Pixel coordinate grounding data:

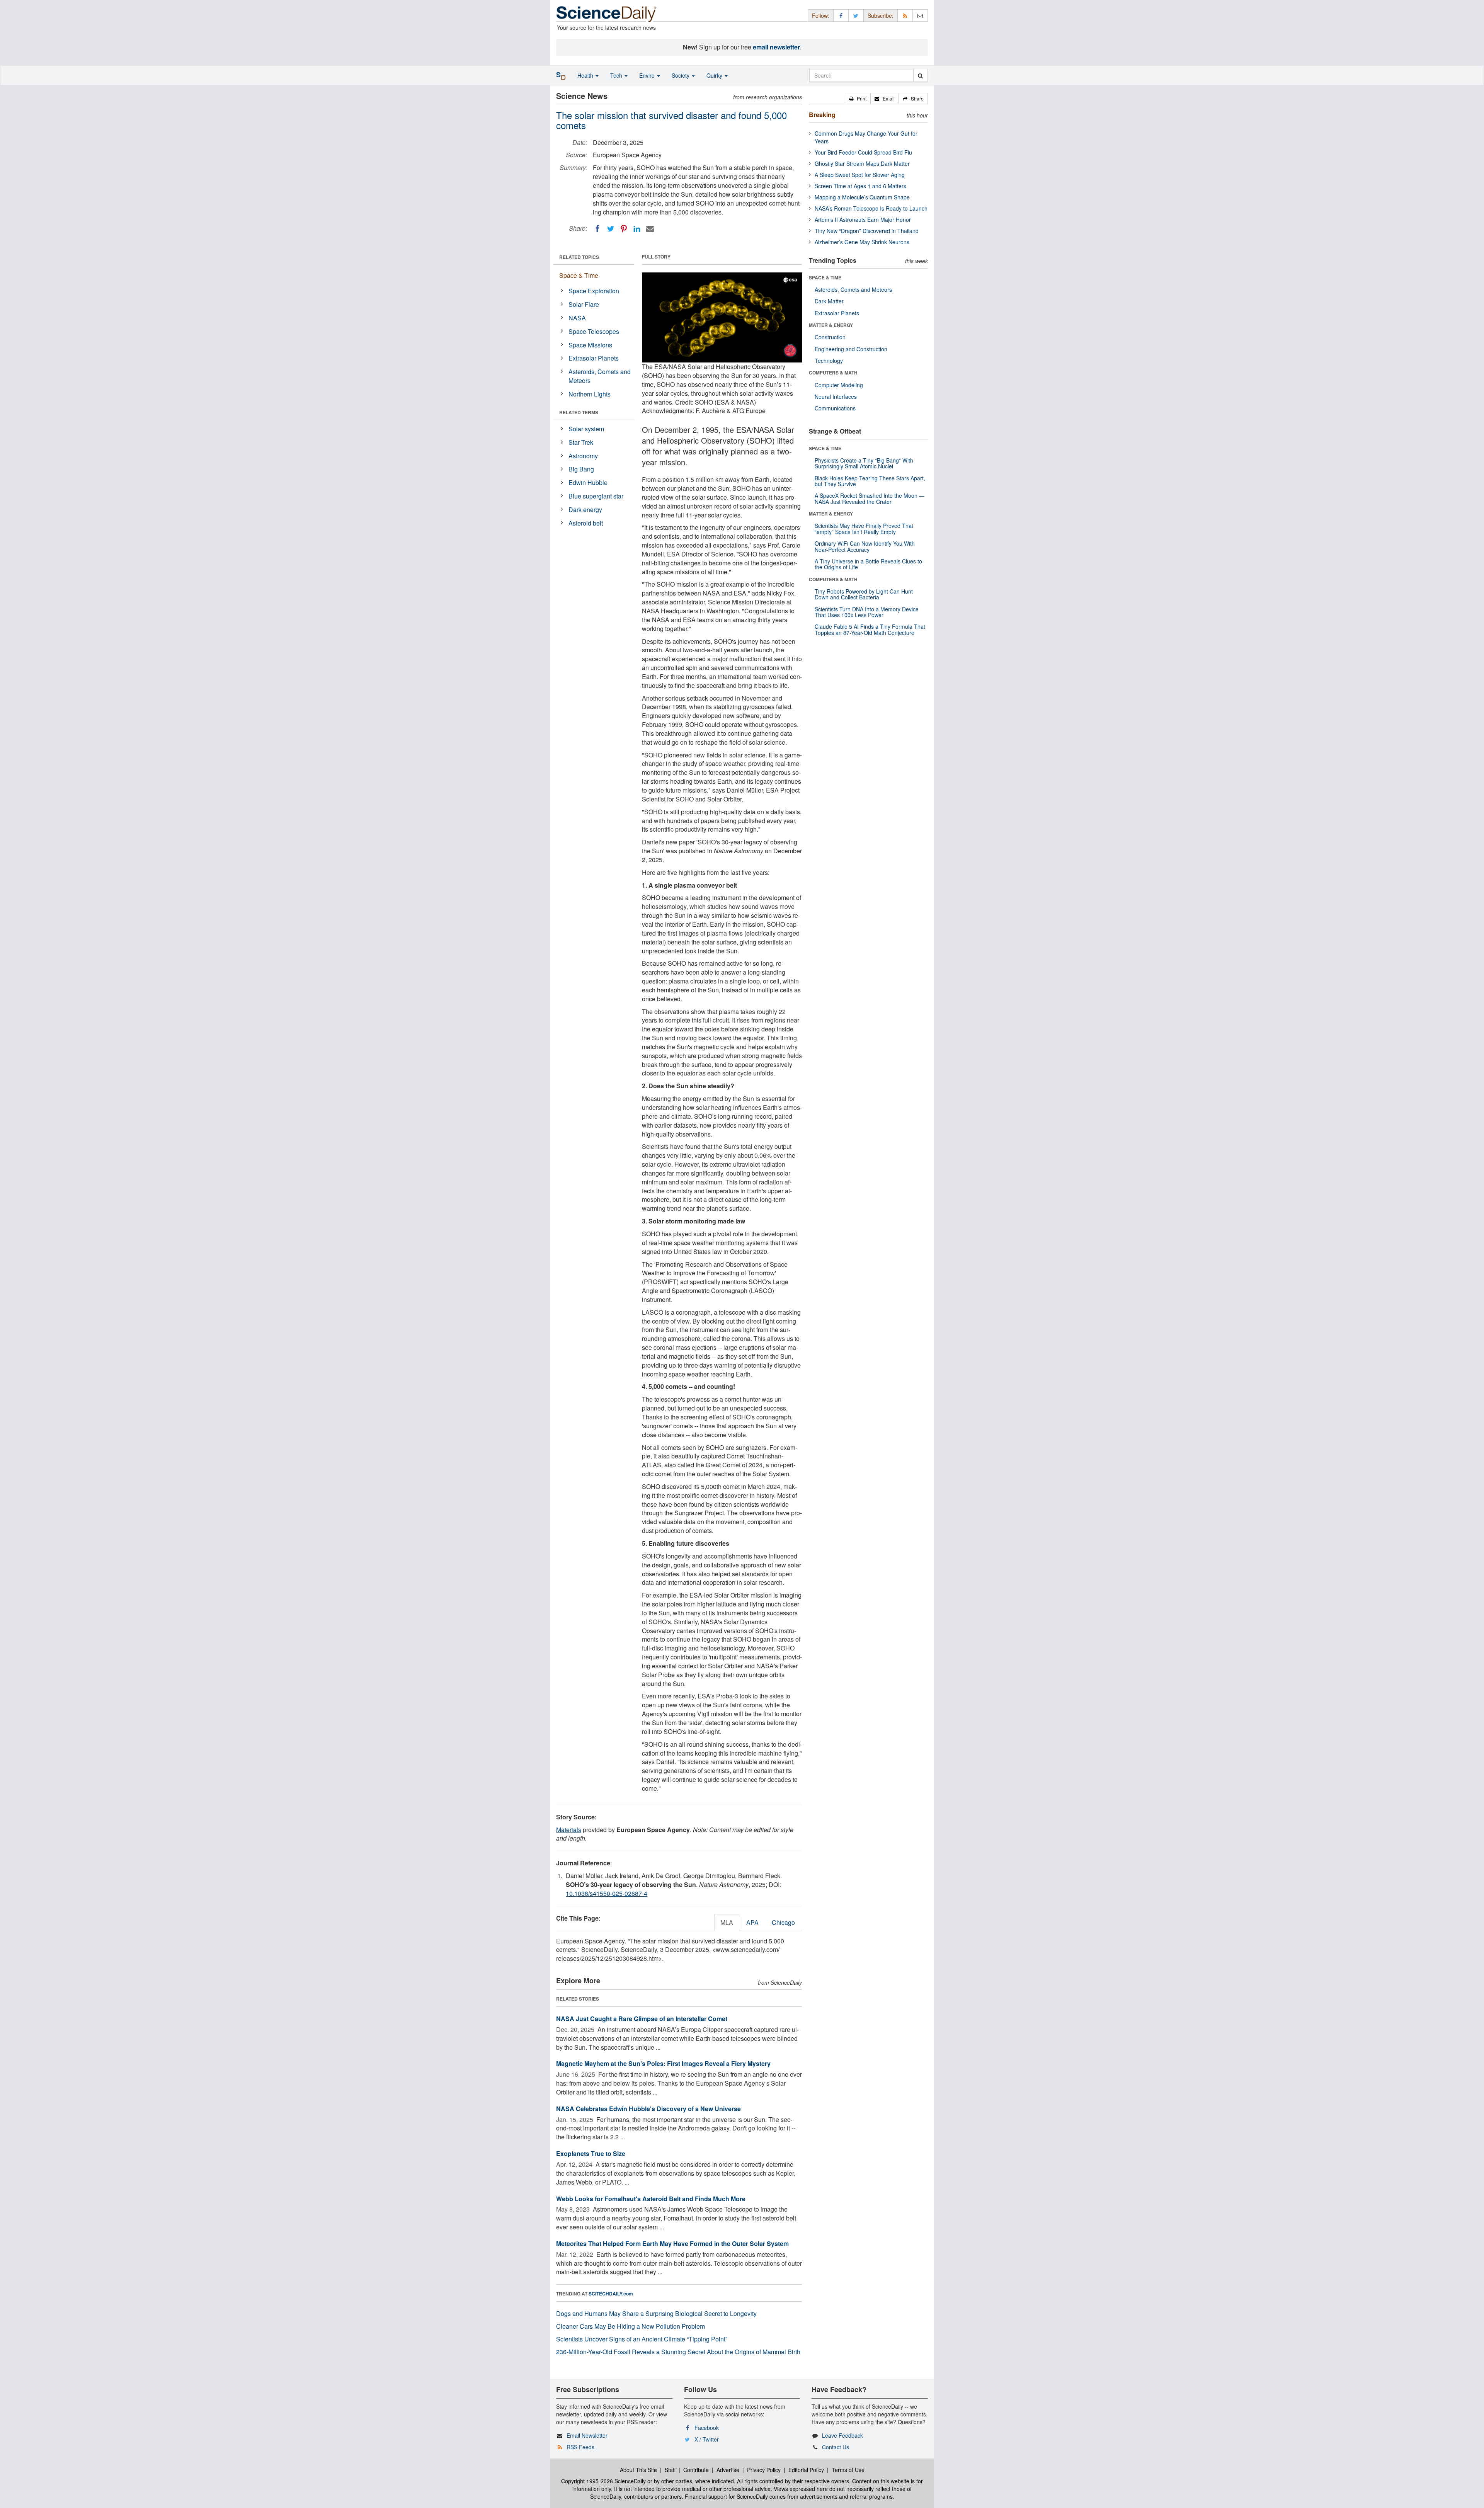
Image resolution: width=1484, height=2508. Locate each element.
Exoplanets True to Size (590, 2153)
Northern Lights (589, 394)
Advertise (727, 2470)
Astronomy (583, 455)
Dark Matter (829, 301)
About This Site (638, 2470)
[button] (858, 98)
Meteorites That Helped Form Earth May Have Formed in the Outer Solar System (672, 2243)
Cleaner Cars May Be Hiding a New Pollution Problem (630, 2326)
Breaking (822, 114)
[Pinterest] (623, 228)
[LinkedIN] (637, 228)
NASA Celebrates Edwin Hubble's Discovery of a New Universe (648, 2108)
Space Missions (590, 344)
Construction (830, 337)
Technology (829, 360)
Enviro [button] (647, 75)
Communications (835, 408)
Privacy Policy (764, 2470)
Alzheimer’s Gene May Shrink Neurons (862, 242)
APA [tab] (752, 1922)
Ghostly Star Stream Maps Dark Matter (862, 163)
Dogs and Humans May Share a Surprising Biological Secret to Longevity (656, 2313)
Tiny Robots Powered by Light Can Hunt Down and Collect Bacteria (864, 594)
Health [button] (586, 75)
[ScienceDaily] (606, 13)
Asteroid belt (585, 523)
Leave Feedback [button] (842, 2435)
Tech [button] (617, 75)
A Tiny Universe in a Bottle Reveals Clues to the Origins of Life (868, 564)
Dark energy (585, 509)
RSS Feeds (580, 2447)
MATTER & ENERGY (831, 325)
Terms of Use (848, 2470)
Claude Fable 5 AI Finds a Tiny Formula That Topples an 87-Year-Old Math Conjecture (870, 629)
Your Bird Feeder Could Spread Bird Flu (863, 152)
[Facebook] (597, 228)
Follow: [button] (820, 15)
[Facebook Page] (841, 15)
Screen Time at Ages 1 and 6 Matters (860, 186)
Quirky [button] (715, 75)
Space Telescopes (593, 331)
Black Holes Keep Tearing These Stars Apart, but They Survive (870, 481)
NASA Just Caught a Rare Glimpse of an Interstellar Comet (641, 2018)
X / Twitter (706, 2439)
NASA (577, 317)
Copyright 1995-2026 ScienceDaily (603, 2481)
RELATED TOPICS (579, 257)
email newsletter (776, 47)
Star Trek (580, 442)
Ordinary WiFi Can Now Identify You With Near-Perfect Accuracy (865, 546)
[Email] (650, 228)
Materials (568, 1829)
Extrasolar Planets (593, 358)
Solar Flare (583, 304)
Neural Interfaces (836, 396)
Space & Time (578, 275)
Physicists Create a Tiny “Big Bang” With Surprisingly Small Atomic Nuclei (864, 463)
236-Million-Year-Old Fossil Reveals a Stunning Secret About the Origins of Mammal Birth (678, 2351)
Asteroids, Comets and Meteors (599, 376)
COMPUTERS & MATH (833, 372)
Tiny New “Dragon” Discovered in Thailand (867, 231)
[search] (920, 75)
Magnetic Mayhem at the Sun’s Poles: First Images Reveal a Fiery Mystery (663, 2063)
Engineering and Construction (851, 349)
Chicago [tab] (783, 1922)
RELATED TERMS (578, 412)
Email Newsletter (587, 2435)
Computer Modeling (839, 385)
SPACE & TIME (825, 277)
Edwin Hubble (588, 482)
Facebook (706, 2427)
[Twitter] (610, 228)
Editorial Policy (806, 2470)
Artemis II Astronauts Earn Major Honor (863, 219)
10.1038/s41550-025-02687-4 (606, 1893)
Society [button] (681, 75)
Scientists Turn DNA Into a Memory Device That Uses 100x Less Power (867, 612)
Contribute (696, 2470)
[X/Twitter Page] (856, 15)
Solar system (586, 428)
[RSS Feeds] (905, 15)
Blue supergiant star (595, 496)
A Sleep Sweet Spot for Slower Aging (860, 175)
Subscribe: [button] (880, 15)
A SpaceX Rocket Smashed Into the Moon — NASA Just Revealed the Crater (869, 498)
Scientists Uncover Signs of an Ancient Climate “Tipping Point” (641, 2338)
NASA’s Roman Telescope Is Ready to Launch (871, 208)
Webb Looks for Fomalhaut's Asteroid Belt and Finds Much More (650, 2198)
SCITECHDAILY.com (611, 2293)
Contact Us (835, 2447)
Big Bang (581, 469)
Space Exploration (593, 290)
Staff (670, 2470)
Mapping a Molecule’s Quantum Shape (862, 197)
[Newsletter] (920, 15)
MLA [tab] (726, 1922)
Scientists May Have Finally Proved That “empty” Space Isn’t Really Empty (864, 528)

PROBLEM TO WORK ON:
Transcribe every entry word for word, but skip the pictures.

REPLY:
Image resolution: width=1484, height=2508. Locate each element.
Exoplanets True to Size (590, 2153)
Northern Lights (589, 394)
Advertise (727, 2470)
Astronomy (583, 455)
Dark Matter (829, 301)
About This Site (638, 2470)
[button] (858, 98)
Meteorites That Helped Form Earth May Have Formed in the Outer Solar System (672, 2243)
Cleaner Cars May Be Hiding a New Pollution Problem (630, 2326)
Breaking (822, 114)
[Pinterest] (623, 228)
[LinkedIN] (637, 228)
NASA Celebrates Edwin Hubble's Discovery of a New Universe (648, 2108)
Space Missions (590, 344)
Construction (830, 337)
Technology (829, 360)
Enviro [button] (647, 75)
Communications (835, 408)
Privacy Policy (764, 2470)
Alzheimer’s Gene May Shrink Neurons (862, 242)
APA [tab] (752, 1922)
Ghostly Star Stream Maps Dark Matter (862, 163)
Dogs and Humans May Share a Surprising Biological Secret to Longevity (656, 2313)
Tiny Robots Powered by Light Can Hunt Down and Collect Bacteria (864, 594)
Health [button] (586, 75)
[ScienceDaily] (606, 13)
Asteroid belt (585, 523)
Leave Feedback [button] (842, 2435)
Tech [button] (617, 75)
A Tiny Universe in a Bottle Reveals Clues to the Origins of Life (868, 564)
Dark energy (585, 509)
RSS Feeds (580, 2447)
MATTER & ENERGY (831, 325)
Terms of Use (848, 2470)
Claude Fable 5 AI Finds a Tiny Formula That Topples an 87-Year-Old Math Conjecture (870, 629)
Your Bird Feeder Could Spread Bird Flu (863, 152)
[Facebook] (597, 228)
Follow: [button] (820, 15)
[Facebook Page] (841, 15)
Screen Time at Ages 1 and 6 Matters (860, 186)
Quirky [button] (715, 75)
Space Telescopes (593, 331)
Black Holes Keep Tearing These Stars Apart, but They Survive (870, 481)
NASA Just Caught a Rare Glimpse of an Interstellar Comet (641, 2018)
X / Twitter (706, 2439)
NASA (577, 317)
Copyright 1995-2026 ScienceDaily (603, 2481)
RELATED TOPICS (579, 257)
email newsletter (776, 47)
Star Trek (580, 442)
Ordinary WiFi Can Now Identify You With Near-Perfect Accuracy (865, 546)
[Email] (650, 228)
Materials (568, 1829)
Extrasolar Planets (593, 358)
Solar Flare (583, 304)
Neural Interfaces (836, 396)
Space & Time (578, 275)
Physicists Create a Tiny “Big Bang” With Surprisingly Small Atomic Nuclei (864, 463)
236-Million-Year-Old Fossil Reveals a Stunning Secret About the Origins of Mammal Birth (678, 2351)
Asteroids, Comets and Meteors (599, 376)
COMPUTERS & MATH (833, 372)
Tiny New “Dragon” Discovered in Thailand (867, 231)
[search] (920, 75)
Magnetic Mayhem at the Sun’s Poles: First Images Reveal a Fiery Mystery (663, 2063)
Engineering and Construction (851, 349)
Chicago [tab] (783, 1922)
RELATED TERMS (578, 412)
Email Newsletter (587, 2435)
Computer Modeling (839, 385)
SPACE & TIME (825, 277)
Edwin Hubble (588, 482)
Facebook (706, 2427)
[Twitter] (610, 228)
Editorial Policy (806, 2470)
Artemis II Astronauts Earn Major Honor (863, 219)
10.1038/s41550-025-02687-4 (606, 1893)
Society [button] (681, 75)
Scientists Turn DNA Into a Memory Device That Uses 100x Less Power (867, 612)
Contribute (696, 2470)
[X/Twitter Page] (856, 15)
Solar system (586, 428)
[RSS Feeds] (905, 15)
Blue supergiant star (595, 496)
A Sleep Sweet Spot for Slower Aging (860, 175)
Subscribe: [button] (880, 15)
A SpaceX Rocket Smashed Into the Moon — NASA Just Revealed the Crater (869, 498)
Scientists Uncover Signs of an Ancient Climate “Tipping Point” (641, 2338)
NASA’s Roman Telescope Is Ready to Launch (871, 208)
Webb Looks for Fomalhaut's Asteroid Belt and Finds Much More (650, 2198)
SCITECHDAILY.com (611, 2293)
Contact Us (835, 2447)
Big Bang (581, 469)
Space Exploration (593, 290)
Staff (670, 2470)
Mapping a Molecule’s Quantum Shape (862, 197)
[Newsletter] (920, 15)
MLA [tab] (726, 1922)
Scientists May Have Finally Proved That “empty” Space Isn’t Really Empty (864, 528)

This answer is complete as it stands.